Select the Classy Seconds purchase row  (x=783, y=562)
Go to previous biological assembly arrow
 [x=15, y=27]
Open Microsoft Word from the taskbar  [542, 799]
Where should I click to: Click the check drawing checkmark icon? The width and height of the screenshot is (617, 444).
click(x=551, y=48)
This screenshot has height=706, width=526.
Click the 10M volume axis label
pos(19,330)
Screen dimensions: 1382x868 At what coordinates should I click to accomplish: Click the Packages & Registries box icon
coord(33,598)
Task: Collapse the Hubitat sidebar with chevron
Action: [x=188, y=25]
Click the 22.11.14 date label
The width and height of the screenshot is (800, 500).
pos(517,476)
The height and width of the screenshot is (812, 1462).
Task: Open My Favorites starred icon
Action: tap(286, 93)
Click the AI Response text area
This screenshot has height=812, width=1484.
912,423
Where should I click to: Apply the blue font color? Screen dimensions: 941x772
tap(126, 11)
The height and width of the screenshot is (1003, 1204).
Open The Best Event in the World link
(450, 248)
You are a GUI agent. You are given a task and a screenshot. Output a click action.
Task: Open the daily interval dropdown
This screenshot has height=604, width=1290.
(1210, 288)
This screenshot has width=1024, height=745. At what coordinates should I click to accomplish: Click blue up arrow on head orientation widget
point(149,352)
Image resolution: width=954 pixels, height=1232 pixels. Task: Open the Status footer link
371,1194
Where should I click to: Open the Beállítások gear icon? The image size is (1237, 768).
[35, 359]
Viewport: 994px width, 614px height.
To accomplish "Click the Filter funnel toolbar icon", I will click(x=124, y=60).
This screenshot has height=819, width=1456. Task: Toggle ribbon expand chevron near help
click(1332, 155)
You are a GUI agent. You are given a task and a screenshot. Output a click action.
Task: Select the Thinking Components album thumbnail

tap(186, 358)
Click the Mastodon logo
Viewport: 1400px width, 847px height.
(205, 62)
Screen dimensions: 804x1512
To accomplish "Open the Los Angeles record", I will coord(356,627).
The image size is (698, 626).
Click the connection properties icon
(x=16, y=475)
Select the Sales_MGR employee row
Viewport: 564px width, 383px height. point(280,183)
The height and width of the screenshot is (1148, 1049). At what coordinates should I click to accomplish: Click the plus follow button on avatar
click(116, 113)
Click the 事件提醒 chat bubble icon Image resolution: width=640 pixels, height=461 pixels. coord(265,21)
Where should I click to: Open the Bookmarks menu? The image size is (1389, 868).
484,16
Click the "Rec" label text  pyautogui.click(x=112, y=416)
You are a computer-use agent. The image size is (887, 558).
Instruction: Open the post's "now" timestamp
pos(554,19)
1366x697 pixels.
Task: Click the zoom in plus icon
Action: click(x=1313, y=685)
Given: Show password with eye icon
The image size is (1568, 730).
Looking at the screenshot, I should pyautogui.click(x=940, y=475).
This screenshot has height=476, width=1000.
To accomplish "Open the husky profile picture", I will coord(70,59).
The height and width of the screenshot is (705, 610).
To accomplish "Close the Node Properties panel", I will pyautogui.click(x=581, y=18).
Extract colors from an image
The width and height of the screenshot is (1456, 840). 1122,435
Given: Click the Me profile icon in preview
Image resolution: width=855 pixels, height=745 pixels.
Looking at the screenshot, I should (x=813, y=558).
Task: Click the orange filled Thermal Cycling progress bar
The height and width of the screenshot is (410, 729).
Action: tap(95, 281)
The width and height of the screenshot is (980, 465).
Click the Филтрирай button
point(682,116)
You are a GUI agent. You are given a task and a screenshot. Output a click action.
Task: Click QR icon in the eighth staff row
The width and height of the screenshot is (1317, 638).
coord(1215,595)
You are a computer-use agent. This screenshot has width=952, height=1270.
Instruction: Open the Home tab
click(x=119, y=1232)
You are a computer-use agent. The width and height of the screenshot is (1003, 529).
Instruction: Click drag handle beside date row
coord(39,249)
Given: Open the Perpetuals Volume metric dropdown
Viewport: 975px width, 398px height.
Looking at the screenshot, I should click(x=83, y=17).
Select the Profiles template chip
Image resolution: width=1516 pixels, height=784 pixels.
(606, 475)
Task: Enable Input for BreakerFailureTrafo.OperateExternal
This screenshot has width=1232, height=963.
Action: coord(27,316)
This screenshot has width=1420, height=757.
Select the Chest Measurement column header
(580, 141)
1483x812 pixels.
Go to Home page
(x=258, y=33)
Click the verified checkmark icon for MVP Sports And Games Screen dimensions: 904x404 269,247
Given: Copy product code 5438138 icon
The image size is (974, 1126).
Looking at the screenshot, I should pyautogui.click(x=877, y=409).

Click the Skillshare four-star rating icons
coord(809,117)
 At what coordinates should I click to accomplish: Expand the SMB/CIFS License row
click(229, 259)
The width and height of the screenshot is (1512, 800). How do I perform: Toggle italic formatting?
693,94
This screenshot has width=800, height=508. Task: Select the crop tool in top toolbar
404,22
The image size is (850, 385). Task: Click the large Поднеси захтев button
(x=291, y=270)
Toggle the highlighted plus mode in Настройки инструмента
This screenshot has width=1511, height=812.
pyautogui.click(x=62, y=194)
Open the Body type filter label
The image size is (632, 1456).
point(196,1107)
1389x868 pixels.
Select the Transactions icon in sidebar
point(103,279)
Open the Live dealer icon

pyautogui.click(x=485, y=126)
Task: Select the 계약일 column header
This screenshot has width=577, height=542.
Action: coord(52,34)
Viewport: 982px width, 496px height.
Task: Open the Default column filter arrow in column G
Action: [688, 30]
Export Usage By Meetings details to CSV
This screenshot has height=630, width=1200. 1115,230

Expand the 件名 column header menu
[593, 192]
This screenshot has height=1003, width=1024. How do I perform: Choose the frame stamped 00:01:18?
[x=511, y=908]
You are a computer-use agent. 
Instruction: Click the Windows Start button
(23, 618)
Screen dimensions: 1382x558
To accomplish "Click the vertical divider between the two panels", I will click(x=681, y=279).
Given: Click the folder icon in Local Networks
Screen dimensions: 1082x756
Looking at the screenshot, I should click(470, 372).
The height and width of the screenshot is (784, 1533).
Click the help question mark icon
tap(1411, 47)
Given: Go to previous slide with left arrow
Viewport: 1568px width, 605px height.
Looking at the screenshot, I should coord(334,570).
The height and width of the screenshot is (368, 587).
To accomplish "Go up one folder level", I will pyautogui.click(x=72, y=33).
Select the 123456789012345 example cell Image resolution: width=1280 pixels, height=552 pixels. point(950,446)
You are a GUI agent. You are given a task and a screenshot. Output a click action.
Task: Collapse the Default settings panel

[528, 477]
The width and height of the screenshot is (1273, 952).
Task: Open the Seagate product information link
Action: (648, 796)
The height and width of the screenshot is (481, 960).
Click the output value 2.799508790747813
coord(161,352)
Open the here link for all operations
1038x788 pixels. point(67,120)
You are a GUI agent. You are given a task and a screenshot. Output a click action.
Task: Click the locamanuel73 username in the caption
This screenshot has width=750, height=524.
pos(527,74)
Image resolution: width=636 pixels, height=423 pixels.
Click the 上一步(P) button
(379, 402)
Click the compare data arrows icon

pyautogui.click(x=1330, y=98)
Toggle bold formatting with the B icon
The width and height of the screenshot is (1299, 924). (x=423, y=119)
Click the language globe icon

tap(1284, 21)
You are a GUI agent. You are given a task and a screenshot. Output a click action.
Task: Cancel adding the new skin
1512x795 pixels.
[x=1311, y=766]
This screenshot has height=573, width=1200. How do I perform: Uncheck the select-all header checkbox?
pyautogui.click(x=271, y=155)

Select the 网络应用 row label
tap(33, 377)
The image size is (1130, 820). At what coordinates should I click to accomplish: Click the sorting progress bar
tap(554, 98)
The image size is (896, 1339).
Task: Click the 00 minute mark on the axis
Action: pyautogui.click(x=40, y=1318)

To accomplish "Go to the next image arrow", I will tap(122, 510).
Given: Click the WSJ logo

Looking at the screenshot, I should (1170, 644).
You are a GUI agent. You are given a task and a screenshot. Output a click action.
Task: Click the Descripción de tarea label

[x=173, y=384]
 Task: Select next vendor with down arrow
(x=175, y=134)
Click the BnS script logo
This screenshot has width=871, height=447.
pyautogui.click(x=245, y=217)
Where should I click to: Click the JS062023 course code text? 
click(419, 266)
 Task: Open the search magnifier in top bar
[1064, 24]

§ Stated exercise:
Write out the material above from the line with "Click the verified" to the line with "pyautogui.click(x=485, y=126)", reproducing each line unchanged.

§ Result for this task:
Click the verified checkmark icon for MVP Sports And Games Screen dimensions: 904x404 269,247
Given: Copy product code 5438138 icon
The image size is (974, 1126).
Looking at the screenshot, I should pyautogui.click(x=877, y=409).

Click the Skillshare four-star rating icons
coord(809,117)
 At what coordinates should I click to accomplish: Expand the SMB/CIFS License row
click(229, 259)
The width and height of the screenshot is (1512, 800). How do I perform: Toggle italic formatting?
693,94
This screenshot has width=800, height=508. Task: Select the crop tool in top toolbar
404,22
The image size is (850, 385). Task: Click the large Поднеси захтев button
(x=291, y=270)
Toggle the highlighted plus mode in Настройки инструмента
This screenshot has width=1511, height=812.
pyautogui.click(x=62, y=194)
Open the Body type filter label
The image size is (632, 1456).
point(196,1107)
1389x868 pixels.
Select the Transactions icon in sidebar
point(103,279)
Open the Live dealer icon

pyautogui.click(x=485, y=126)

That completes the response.